* START RECORDS SUPPLIED *

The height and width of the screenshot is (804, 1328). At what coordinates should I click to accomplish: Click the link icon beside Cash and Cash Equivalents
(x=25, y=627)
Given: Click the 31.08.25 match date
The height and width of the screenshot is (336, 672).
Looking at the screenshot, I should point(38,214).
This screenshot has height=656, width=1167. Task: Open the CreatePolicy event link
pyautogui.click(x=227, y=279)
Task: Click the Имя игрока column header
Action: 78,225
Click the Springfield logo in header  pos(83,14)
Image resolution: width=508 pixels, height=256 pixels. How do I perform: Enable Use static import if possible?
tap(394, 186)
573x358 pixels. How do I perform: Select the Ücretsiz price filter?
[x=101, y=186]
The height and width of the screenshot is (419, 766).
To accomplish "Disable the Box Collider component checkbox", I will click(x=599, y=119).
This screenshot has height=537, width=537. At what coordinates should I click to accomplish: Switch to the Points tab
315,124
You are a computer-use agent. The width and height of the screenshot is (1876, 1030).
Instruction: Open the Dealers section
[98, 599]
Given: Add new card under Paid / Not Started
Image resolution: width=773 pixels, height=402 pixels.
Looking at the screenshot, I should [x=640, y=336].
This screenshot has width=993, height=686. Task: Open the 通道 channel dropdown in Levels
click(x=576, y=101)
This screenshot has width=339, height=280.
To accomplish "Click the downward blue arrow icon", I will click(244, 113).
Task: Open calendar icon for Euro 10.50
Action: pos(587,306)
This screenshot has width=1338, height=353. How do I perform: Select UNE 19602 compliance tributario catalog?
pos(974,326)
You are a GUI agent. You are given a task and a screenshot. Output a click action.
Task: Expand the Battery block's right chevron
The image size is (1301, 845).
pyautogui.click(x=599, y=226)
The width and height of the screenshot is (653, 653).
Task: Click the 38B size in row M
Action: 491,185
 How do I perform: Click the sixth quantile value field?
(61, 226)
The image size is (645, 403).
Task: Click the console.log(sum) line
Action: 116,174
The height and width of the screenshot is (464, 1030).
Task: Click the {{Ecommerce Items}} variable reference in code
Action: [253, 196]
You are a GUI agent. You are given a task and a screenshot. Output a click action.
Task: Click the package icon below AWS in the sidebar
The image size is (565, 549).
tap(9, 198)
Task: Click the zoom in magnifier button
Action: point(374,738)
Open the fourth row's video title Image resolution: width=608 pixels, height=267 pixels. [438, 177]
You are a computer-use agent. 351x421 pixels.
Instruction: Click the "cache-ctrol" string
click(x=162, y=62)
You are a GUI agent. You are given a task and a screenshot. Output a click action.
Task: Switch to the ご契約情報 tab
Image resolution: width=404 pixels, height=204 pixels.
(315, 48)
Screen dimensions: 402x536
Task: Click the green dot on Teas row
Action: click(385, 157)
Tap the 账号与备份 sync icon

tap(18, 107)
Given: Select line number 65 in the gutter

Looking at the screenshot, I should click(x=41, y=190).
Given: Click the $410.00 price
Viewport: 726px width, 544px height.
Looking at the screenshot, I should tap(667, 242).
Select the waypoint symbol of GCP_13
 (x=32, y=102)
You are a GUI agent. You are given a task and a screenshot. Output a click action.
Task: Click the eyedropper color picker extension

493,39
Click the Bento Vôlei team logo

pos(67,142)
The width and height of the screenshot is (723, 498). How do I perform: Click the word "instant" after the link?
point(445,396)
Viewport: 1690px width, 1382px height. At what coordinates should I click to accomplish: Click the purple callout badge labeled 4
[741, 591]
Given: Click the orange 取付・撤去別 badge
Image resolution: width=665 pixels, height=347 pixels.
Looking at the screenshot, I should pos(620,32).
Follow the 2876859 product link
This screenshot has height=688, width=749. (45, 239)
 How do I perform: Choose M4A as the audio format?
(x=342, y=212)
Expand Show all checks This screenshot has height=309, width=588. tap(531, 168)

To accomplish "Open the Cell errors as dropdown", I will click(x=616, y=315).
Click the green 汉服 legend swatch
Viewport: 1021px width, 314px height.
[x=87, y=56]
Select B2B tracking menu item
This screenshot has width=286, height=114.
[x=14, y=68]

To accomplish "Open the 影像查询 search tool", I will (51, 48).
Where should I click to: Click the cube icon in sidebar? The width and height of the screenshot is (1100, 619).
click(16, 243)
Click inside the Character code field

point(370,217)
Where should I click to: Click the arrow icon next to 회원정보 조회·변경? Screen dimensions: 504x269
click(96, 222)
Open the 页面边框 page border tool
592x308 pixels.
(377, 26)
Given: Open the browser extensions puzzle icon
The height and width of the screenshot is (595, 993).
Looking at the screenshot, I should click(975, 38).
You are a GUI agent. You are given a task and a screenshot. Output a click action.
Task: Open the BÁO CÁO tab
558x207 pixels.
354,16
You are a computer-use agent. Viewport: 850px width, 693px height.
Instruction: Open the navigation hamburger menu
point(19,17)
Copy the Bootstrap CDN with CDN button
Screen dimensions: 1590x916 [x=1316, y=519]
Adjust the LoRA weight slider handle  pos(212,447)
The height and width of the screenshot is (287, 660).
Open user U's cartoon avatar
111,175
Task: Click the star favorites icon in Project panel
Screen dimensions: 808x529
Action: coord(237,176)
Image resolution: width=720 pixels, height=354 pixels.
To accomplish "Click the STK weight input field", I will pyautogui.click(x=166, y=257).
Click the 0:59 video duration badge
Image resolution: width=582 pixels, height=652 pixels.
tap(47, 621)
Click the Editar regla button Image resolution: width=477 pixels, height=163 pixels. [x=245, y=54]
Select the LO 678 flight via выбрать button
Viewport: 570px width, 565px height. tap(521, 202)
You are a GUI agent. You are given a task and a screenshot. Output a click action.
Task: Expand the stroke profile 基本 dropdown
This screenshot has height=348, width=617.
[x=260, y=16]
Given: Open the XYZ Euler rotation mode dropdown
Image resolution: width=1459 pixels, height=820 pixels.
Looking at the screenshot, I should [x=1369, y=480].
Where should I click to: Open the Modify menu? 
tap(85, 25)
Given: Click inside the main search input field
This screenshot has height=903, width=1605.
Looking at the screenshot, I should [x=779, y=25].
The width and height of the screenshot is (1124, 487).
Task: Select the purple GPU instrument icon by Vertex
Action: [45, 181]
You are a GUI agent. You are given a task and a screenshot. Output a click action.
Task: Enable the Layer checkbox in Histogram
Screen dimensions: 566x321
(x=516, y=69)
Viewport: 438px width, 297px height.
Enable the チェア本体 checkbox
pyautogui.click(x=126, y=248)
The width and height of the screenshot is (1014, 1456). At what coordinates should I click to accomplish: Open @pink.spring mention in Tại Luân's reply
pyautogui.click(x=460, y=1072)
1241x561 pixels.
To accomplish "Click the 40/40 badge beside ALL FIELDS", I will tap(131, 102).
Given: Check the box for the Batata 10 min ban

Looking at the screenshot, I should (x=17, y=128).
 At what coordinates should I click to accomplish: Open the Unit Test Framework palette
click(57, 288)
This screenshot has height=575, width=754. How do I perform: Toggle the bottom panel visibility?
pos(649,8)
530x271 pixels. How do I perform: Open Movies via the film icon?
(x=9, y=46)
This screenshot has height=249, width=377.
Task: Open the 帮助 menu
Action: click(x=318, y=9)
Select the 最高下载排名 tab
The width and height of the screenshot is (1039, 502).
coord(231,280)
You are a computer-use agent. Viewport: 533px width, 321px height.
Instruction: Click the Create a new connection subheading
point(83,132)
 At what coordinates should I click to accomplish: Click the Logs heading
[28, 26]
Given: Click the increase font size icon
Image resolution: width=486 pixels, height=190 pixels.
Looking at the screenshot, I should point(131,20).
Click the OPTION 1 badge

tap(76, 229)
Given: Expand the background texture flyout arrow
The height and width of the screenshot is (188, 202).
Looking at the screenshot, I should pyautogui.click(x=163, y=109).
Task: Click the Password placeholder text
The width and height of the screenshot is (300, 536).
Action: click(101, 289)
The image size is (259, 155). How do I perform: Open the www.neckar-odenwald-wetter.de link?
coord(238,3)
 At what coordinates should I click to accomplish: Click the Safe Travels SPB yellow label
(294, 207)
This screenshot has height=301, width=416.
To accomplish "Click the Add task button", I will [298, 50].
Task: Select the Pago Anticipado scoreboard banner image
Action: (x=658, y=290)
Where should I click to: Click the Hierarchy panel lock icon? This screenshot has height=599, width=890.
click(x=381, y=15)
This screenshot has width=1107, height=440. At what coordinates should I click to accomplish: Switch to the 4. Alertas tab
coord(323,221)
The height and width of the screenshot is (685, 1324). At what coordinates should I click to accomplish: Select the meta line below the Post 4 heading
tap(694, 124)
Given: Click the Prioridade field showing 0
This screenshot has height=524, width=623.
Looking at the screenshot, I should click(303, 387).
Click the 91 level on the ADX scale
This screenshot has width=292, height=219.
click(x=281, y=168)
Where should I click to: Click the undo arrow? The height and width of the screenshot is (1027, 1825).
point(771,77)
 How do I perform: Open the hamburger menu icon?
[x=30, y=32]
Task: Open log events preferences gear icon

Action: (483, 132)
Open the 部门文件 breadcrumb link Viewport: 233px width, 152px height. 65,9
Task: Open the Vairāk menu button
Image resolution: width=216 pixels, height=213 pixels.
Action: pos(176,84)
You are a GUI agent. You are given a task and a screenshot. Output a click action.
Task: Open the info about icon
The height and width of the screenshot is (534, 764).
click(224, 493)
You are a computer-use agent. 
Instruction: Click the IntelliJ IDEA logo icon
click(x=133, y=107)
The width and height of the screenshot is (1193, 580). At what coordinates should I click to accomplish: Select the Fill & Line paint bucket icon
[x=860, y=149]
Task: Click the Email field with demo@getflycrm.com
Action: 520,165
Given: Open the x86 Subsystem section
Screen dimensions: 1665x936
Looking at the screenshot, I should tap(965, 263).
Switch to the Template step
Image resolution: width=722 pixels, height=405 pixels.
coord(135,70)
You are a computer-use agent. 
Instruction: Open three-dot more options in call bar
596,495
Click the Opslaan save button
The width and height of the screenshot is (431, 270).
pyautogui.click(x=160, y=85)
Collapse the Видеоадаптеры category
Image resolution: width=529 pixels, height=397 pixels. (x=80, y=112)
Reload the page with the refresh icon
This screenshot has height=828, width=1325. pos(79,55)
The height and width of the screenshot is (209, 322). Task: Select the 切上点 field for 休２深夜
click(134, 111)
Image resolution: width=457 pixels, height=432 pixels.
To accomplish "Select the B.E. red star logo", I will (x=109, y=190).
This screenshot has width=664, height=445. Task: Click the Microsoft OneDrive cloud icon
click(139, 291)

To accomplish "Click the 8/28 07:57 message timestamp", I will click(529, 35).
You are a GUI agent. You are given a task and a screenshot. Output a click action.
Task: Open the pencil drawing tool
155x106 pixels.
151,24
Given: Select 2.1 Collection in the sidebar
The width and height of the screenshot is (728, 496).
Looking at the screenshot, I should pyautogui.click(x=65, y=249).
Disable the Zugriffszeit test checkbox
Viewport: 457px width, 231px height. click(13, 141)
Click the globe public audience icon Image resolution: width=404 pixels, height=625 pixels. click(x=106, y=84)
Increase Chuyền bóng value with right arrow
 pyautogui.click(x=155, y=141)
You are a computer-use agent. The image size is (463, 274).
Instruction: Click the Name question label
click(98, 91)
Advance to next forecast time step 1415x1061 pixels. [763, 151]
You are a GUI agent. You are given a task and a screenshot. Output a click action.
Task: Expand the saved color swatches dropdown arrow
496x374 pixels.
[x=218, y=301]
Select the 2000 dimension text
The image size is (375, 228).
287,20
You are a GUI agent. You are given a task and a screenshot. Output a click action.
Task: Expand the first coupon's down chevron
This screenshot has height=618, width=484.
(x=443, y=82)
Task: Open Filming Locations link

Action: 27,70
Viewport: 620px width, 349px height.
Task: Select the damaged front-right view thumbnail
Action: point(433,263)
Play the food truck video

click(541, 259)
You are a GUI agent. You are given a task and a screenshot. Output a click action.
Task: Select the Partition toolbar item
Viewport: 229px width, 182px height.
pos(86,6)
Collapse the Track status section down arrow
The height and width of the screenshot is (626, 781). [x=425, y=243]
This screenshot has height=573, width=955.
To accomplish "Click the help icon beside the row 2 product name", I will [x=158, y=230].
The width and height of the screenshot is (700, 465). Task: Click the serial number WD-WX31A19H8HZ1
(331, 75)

* END RECORDS SUPPLIED *

WHAT TO DO: Identify every line in the entries above that contains the word "next", and copy each of those lines in full.

CORRECT OUTPUT:
Where should I click to: Click the arrow icon next to 회원정보 조회·변경? Screen dimensions: 504x269
Advance to next forecast time step 1415x1061 pixels. [763, 151]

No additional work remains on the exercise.